**Problema a resolver:** Copia las líneas desde la que tiene "is (520, 447)." hasta la que tiene "Locate an element", pero cambia "image" por "screenshot" y deja todo lo demás igual.

**Datos de entrada:**
——————

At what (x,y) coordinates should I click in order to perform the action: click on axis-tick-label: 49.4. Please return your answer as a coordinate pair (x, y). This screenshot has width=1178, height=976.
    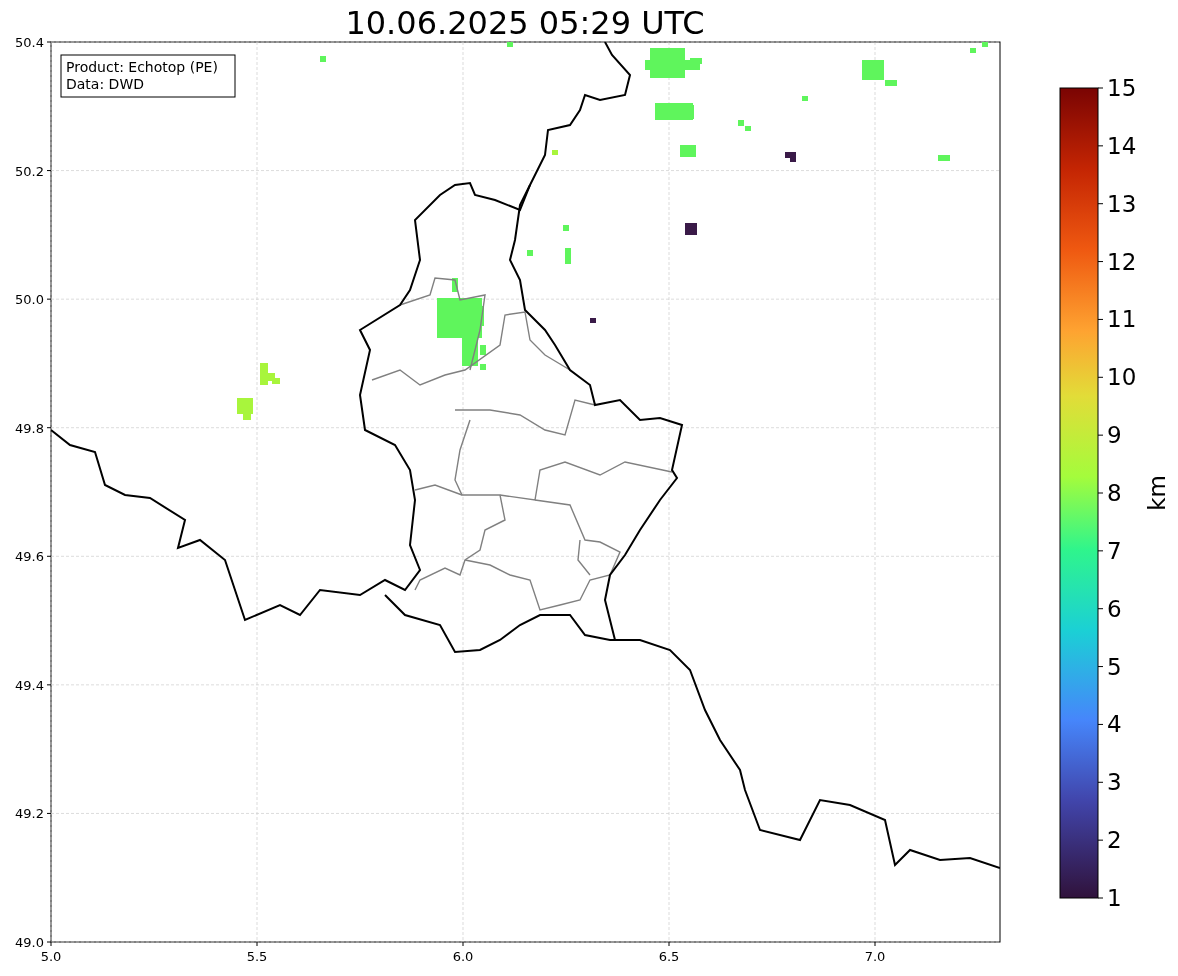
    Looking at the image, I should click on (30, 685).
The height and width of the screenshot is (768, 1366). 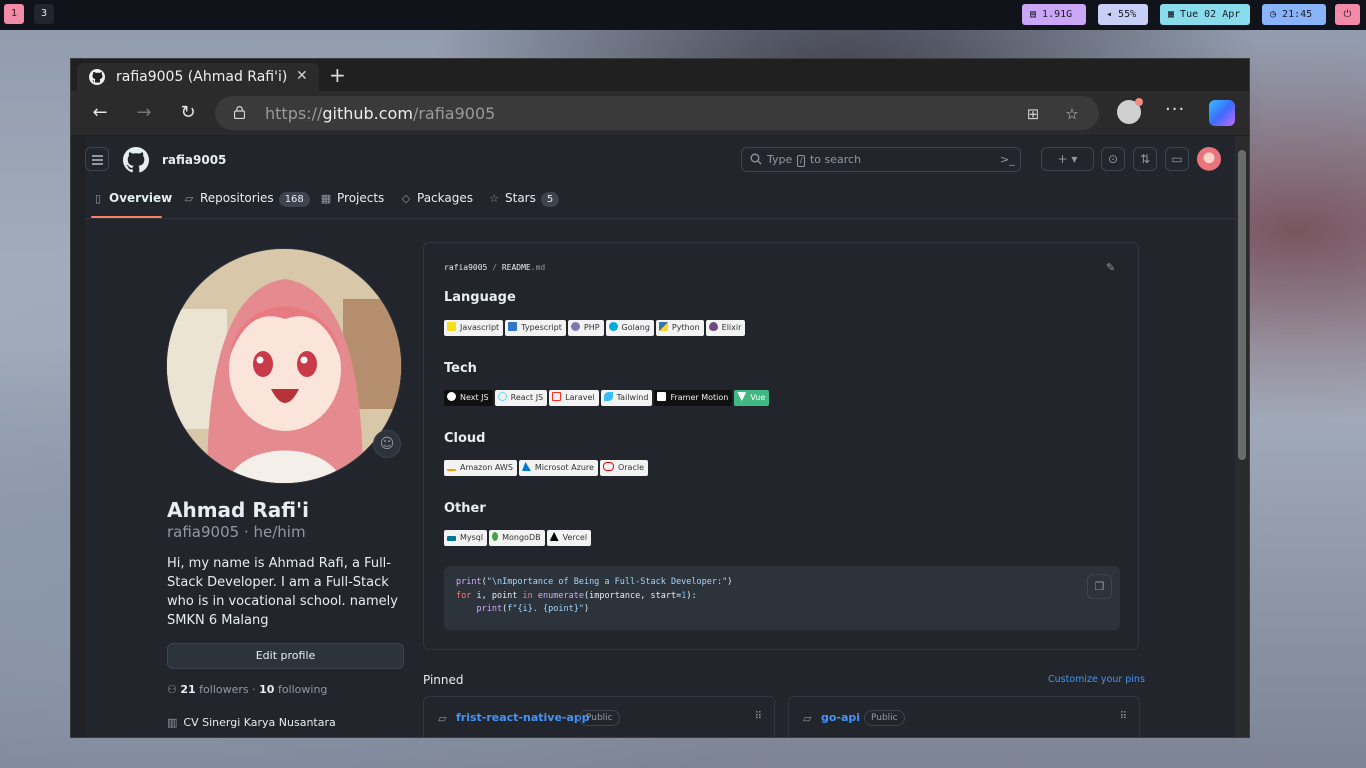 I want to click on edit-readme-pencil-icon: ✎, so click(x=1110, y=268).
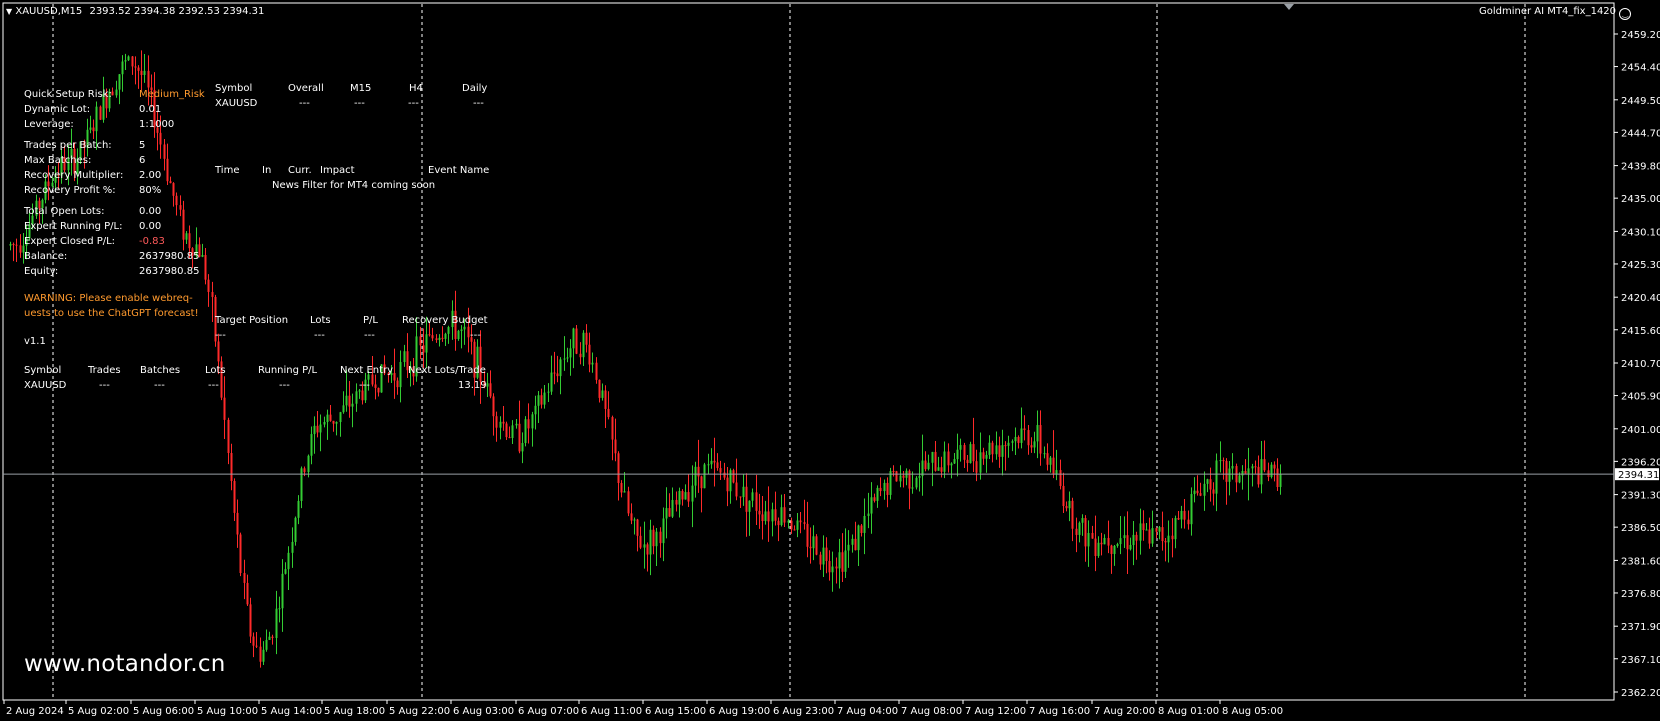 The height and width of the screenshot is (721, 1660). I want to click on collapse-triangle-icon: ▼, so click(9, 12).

——————

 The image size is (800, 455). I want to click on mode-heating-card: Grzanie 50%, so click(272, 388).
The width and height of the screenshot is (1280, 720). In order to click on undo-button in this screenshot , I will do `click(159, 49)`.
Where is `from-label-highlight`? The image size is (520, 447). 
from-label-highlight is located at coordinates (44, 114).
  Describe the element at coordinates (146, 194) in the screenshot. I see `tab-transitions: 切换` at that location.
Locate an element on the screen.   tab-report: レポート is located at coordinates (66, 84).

——————

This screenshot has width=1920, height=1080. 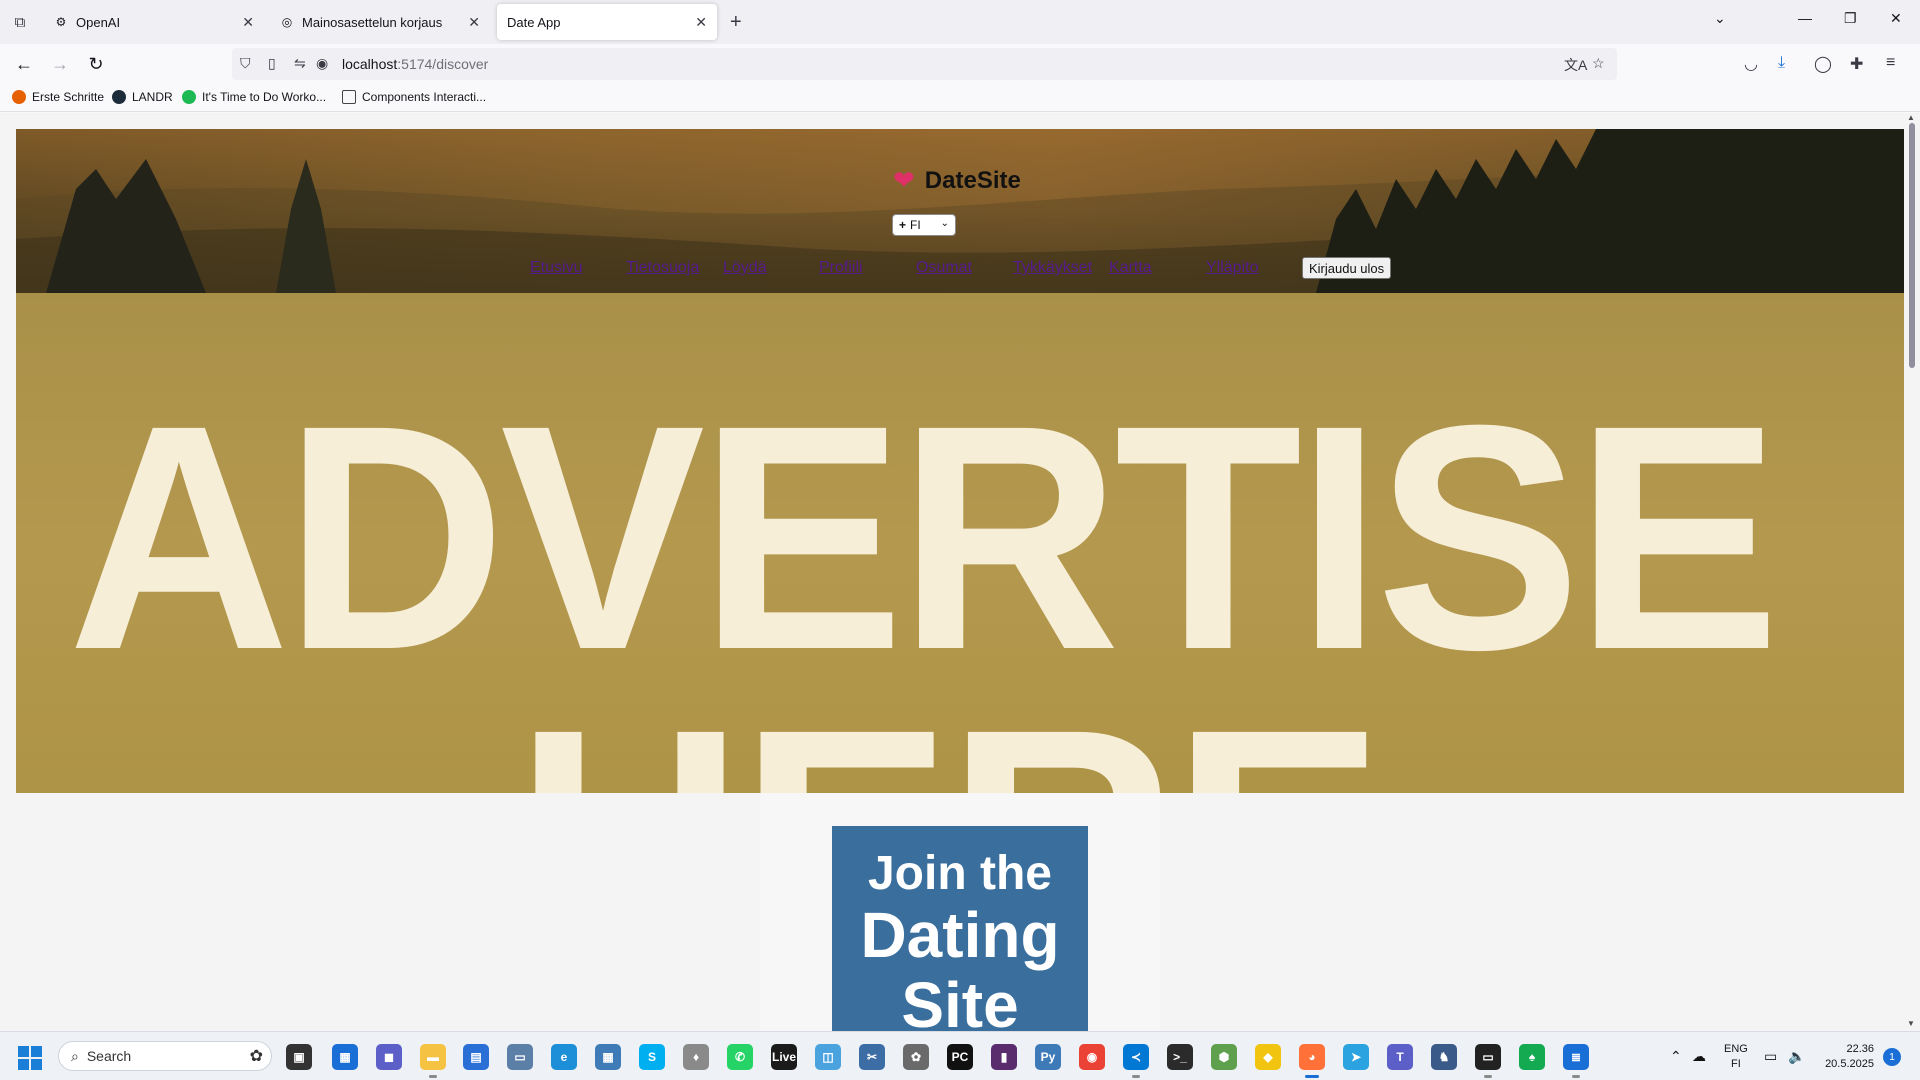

——————

**Solución escrita:**
Where is `from-label-highlight`? The screenshot size is (520, 447). 
from-label-highlight is located at coordinates (44, 114).
  Describe the element at coordinates (146, 194) in the screenshot. I see `tab-transitions: 切换` at that location.
Locate an element on the screen.   tab-report: レポート is located at coordinates (66, 84).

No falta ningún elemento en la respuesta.